Among the various causes for resistance development as reported in literature (41), trans-membrane drug permeability could be the one of the causes. The poor trans-membrane drug permeability can be improved by CPP mediated intracellular drug delivery. In the recent past, Sparr et al. (42) have achieved improved efficacy of fosmidomycin, a drug suffering from poor permeability, against Plasmodium and. Mycobacterium species by conjugating with the cell penetrating peptide octaarginine. However, in this study, authors have conjugated the fosmidomycin with octaarginine which makes the overall treatment costly and also sometime conjugation of drug to peptide alters the drug properties and thus may affect the overall efficacy of the drugs. Therefore, we have investigated the effect of CPPs on the efficacy and delivery of antibiotic without conjugating with CPPs.
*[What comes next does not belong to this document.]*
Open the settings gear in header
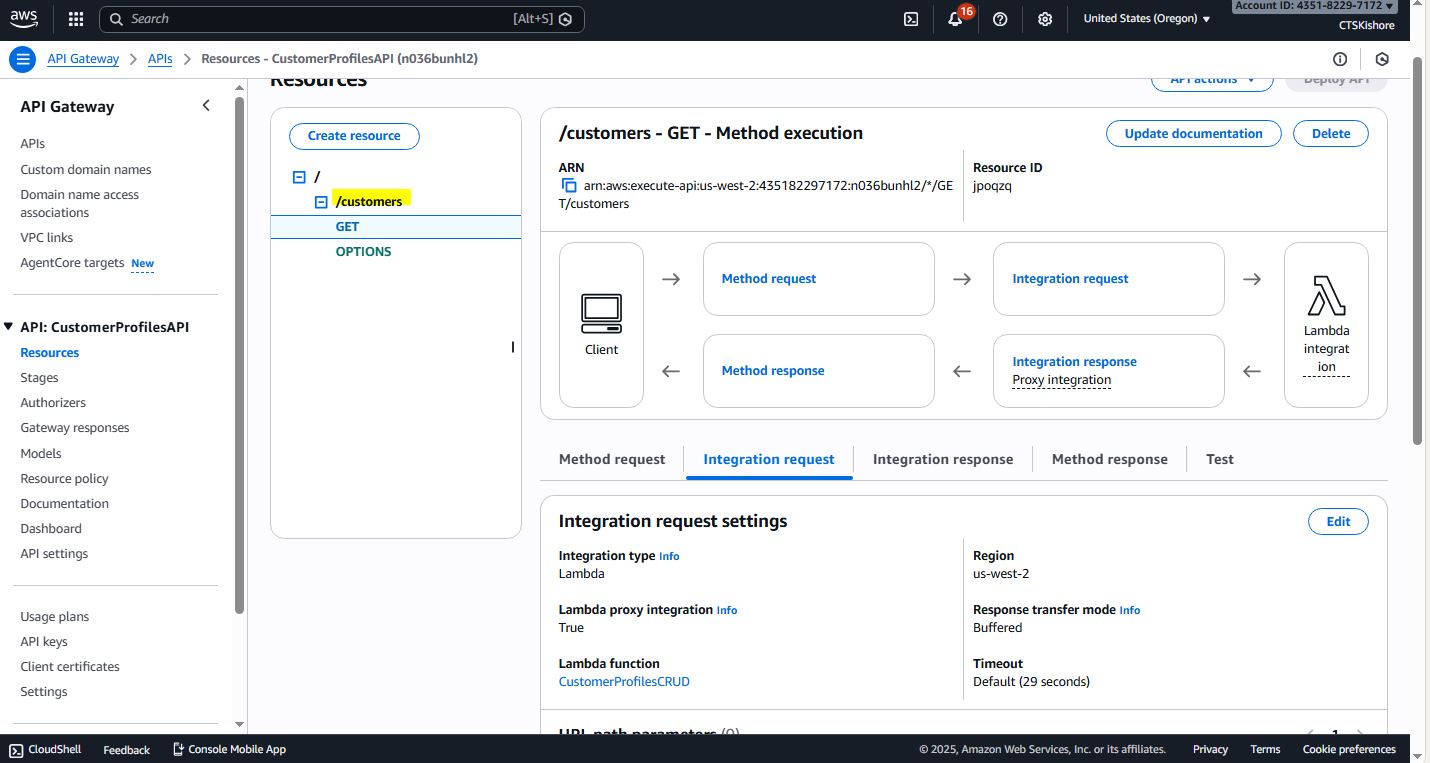This screenshot has width=1430, height=763. 1045,19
In order to deliver the drug into the bacterial system, CPPs must be internalized into the MRSA without causing significant cell death. Therefore, FITC labelled CPPs were incubated with resting bacterial cells at concentration much lower than their MICs. Confocal microscopic studies revealed that all three CPPs were internalized into the MRSA at this concentration (Figure 15). The uptake of CPPs was found to be very efficient as significant intracellular FITC fluorescence was observed just after 1 hr incubation. Also at the same concentration, none of the peptides showed significant hemolysis (data not shown) suggesting that these CPPs could be used as delivery vehicle at the tested concentration in MRSA.
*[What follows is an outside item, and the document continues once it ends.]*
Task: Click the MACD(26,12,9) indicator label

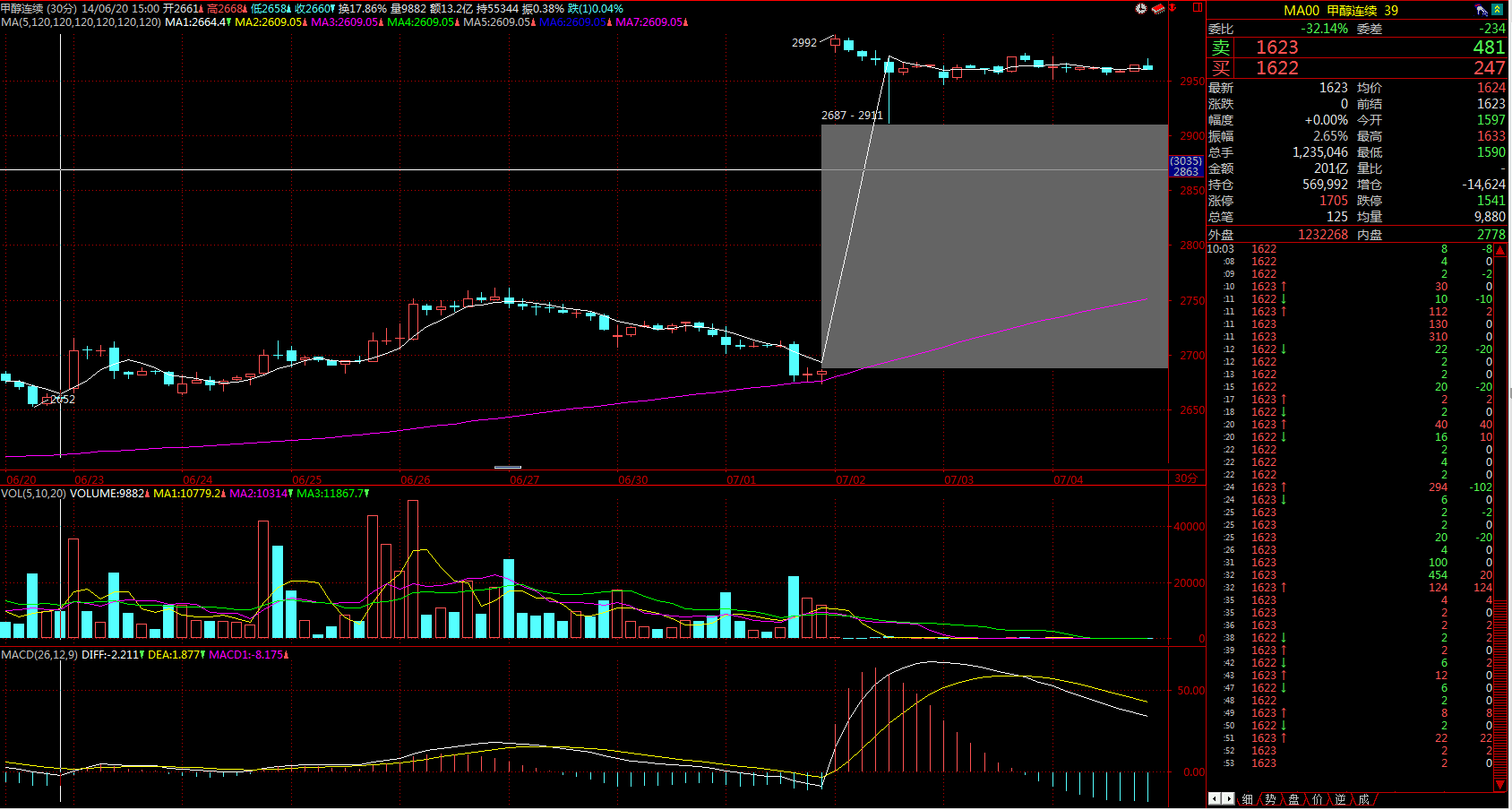Action: [39, 655]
Considering the poor membrane permeability of norfloxacin as one of the probable reasons to be resistant against MRSA, we have treated both MRSA and wild type SA-96 with norfloxcin alone and in combination with three CPPs (5 and ΙΟμΜ). Interestingly, in all three combinations with CPPs, the MIC of norfloxcin was reduced significantly (Table 3). The P3- norfloxacin and P8-norfloxacin combination were highly effective and reduced the MiC of norfloxacin up to 128-fold while Penetratin-norfloxacin combination was moderately effective (Figure 16). In our recent study, the concept of efflux pump inhibitors as the adjuvant to reduce drug resistance has been discussed (41). But it is first time reported here the concept of CPP-antibiotic cocktail to reduce drug resistance in Gram +ve bacterium, especially MRSA strain.
EXAMPLES
The following examples are given by way of illustration therefore should not be construed to limit the scope of the Invention.
EXAMPLE: 1
In silico approach for identification of arginine-rich protein derived peptides.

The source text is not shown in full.